**Request**
In the text on Piermaria Bagnadore, who collaborated with him on the fountain at the base of the Torre della Palata?

Piermaria Bagnadore (c. 1550–1627), also called Pietro Maria Bagnatori, was an Italian painter, sculptor, and architect of the late-Renaissance period.

Biography
Born in Orzinuovi, he trained with il Moretto da Brescia, and painted mainly in Brescia from the late 16th century until the 1610s.

He was active mainly in Brescia. He helped direct the sculptural decoration of the Duomo Nuovo between 1604 and 1611. He designed and sculpted the Mannerist style fountain at the base of the Torre della Palata, with collaborations from Antonio Carra and Valentino Bonesini. Among his other works is the design of the Church of the Madonna del Lino during 1604–1609. He also participated in the reconstruction of the church of San Domenico (1611) and the church of Sant'Angela Merici.

He helped design the bell-tower of the church of San Giuseppe, the monumental portico in via Dieci Giornate and of corso Zanardelli at Piazza dell Loggia. He helped plan the enlargement of the church of Santissimo Corpo di Cristo (1620).

**Source data**
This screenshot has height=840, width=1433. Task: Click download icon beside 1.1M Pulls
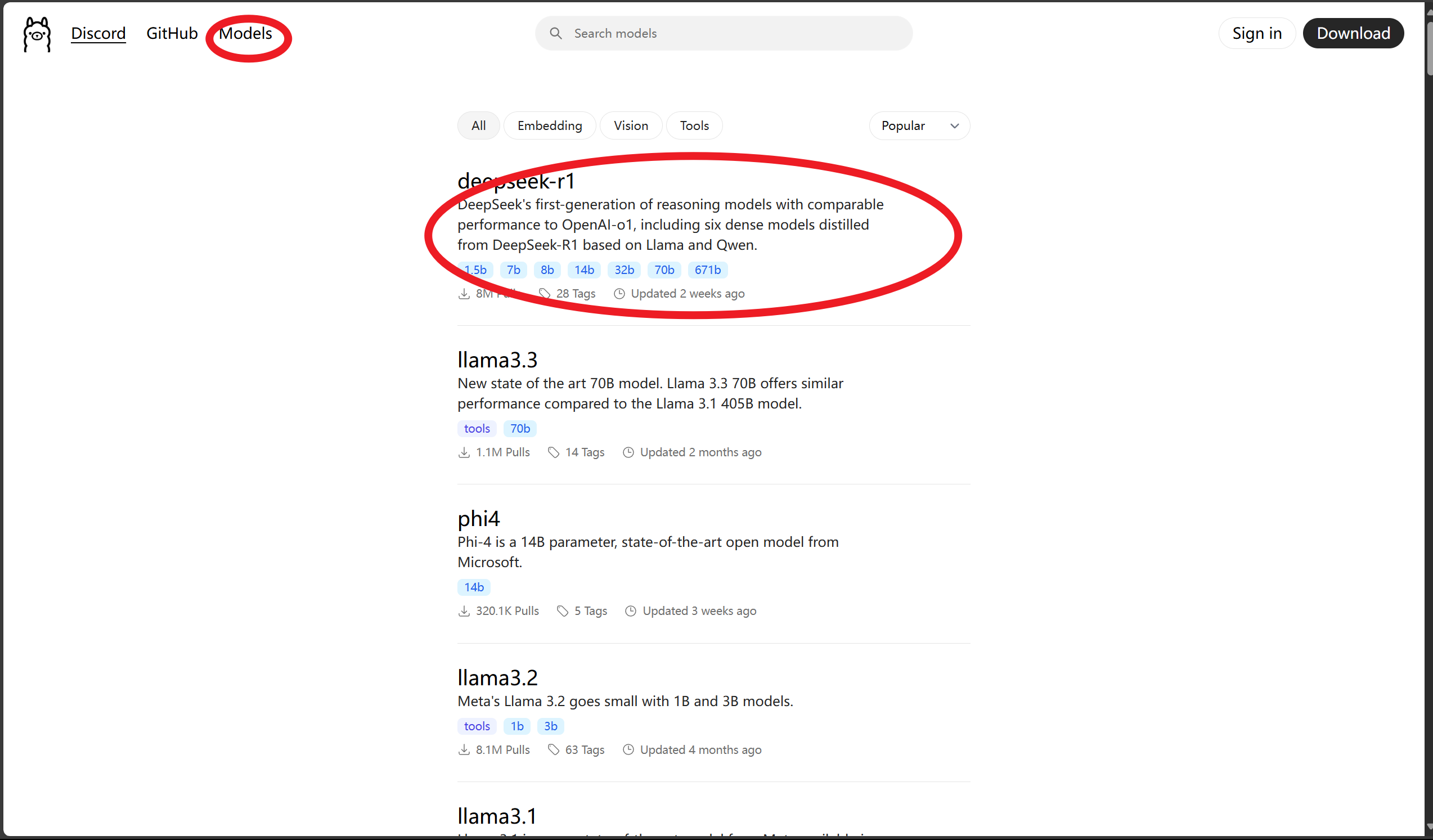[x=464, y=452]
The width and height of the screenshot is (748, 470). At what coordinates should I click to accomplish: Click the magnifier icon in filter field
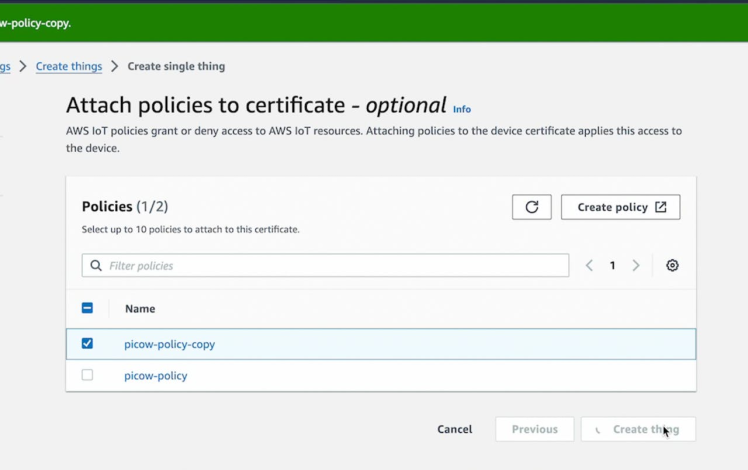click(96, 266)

**Answer for the task**
Antonio Carra and Valentino Bonesini.